Donate to Enron

By Joe Kovacs

When I first got logged on to the Internet, I used to get quite excited checking my e-mailbox for messages.

I hoped to see at least something in there, some small morsel of communication indicating that someone out there cares. Back then, they were few and far between.

Now that I get about 200 messages per day, the excitement has dwindled slightly, especially since I spend half my time deleting spam offers for refinancing home mortgages or enlarging certain parts of my body.

But every once in a while, someone sends me a really poignant missive that I feel I need to share. This is one of those times.

Unless you’ve been living underground or in Berkeley, Calif., you’ve probably heard about a Texas-based company called Enron. The energy marketer has come under scrutiny after many employees lost their retirement benefits after questionable moves by upper management.

Well now – at least according to this e-mail – there’s something positive afoot. I have no idea who wrote this message or where it originated, but it proves the altruistic spirit of America is still alive.

Here’s the text:

Subject: Please, Give from your heart

Now that the holiday season has passed, please look into your heart to help those in need. Enron executives in our very own country are living at or just below the seven-figure salary level … right here in the land of plenty. And, as if that weren’t bad enough, they will be deprived of it as a result of the bankruptcy and current SEC investigation.

But now, you can help! For only $20,835 a month, about $694.50 a day (that’s less than the cost of a large-screen projection TV) you can help an Enron executive remain economically viable during his time of need. This contribution by no means solves the problem, as it barely covers the per diem, but it’s a start!

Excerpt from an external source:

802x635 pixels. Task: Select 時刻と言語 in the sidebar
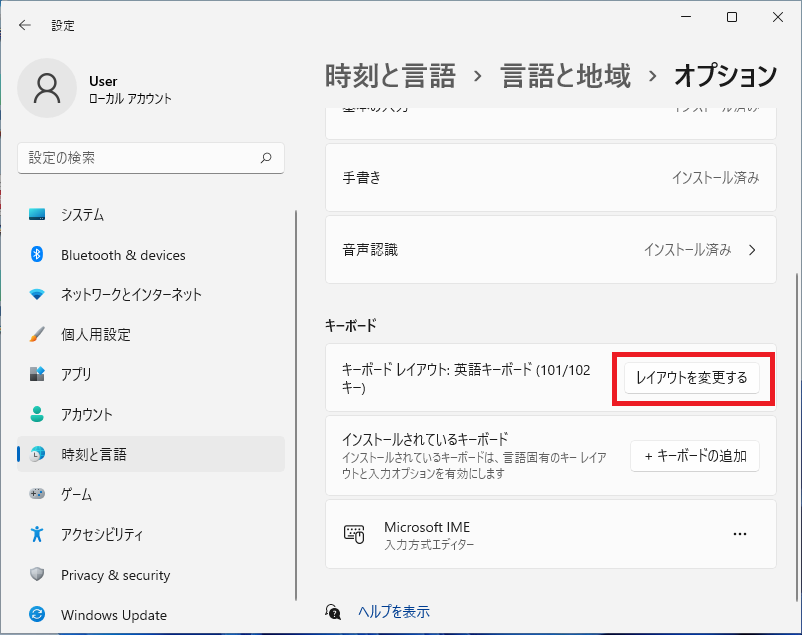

Now $700 may not seem like a lot of money to you, but to an Enron exec it could mean the difference between a vacation spent [brown-nosing] in D.C., golfing in Florida or on a Mediterranean cruise. For you, $700 is nothing more than rent, a car note or mortgage payments. But to an Enron exec $700 will almost replace his or her per diem.

Your commitment of less than $700 a day will enable an Enron exec to buy that home entertainment center, trade in the year-old Lexus for a new Ferrari, or enjoy a weekend in Rio.

How will I know I’m helping?

Each month, you will receive a complete financial report on the exec you sponsor. Detailed information about his or her stocks, bonds, 401(k), real estate, and other investment holdings will be mailed to your home. You’ll also get information on how he plans to invest his golden parachute.

Imagine the joy as you watch your executive’s portfolio double or triple! Plus, upon signing up for this program, you will receive a photo (unsigned – for a signed photo, please include an additional $50). Put the photo on your refrigerator to remind you of other peoples’ suffering.

How will he know I’m helping?

Your Enron exec will be told that he has a special friend who just wants to help in a time of need. Although the exec won’t know your name, he will be able to make collect calls to your home via a special operator just in case additional funds are needed for unexpected expenses.

Yes, I want to help!

I would like to sponsor an Enron executive. My preference is checked below:

    [ ] Mid-level manager

    [ ] Director

    [ ] Vice president (Higher cost; please specify which department)

    [ ] President (Even higher cost; please specify which department)

    [ ] CEO (Contribution: Average Enron janitor monthly salary x 700)

    [ ] Entire company

OK, there it is – an impassioned yet dignified plea to help those in obvious need. And now that your heart strings have been pulled, I thought I might make a few more suggestions for donations.

Rep. James Traficant, on a better hair day

Let’s start with something simple: a comb for Congressman James Traficant. The Ohio Democrat is currently on trial for allegedly taking “donations” for favors but, apparently, hair care has never been among his priorities. I really like Traficant, but for some reason it often appears he just passed through a wind tunnel.

And while on the matter of personal grooming, will someone send Al Gore a razor, and U2’s lead singer Bono a bathtub?

But we can’t stop there, others are in need as well. How about a cork for Rosie O’Donnell’s mouth, and a brown paper bag for her head?

Hillary Clinton, patron saint of pants suits?

For those of you who scour secondhand stores, please do your best to find Hillary Clinton a new pants suit. Her current black one has to be getting a little worn out by now.

I’m not sure where to find one of these items, but if anyone has a Hannibal Lecter-style mouth mask that’s no longer needed, I’m sure the populace would appreciate one latched on to Mike Tyson’s face.

If you don’t have wads of cash hanging around the house, you can still help the likes of the ABC-TV programming department by donating ideas for a show. Does that network air even one primetime program worth watching?

Finally, for those of you who do have plenty of disposable income, it’s becoming quite evident there’s going to be a shortage of bribery money for Olympic skating judges, now that so much attention is being focused on them.

And if your cash doesn’t go to the judges, rest assured it will go to a worthy cause – making all those extra gold medals, since they now give out an additional one for second place.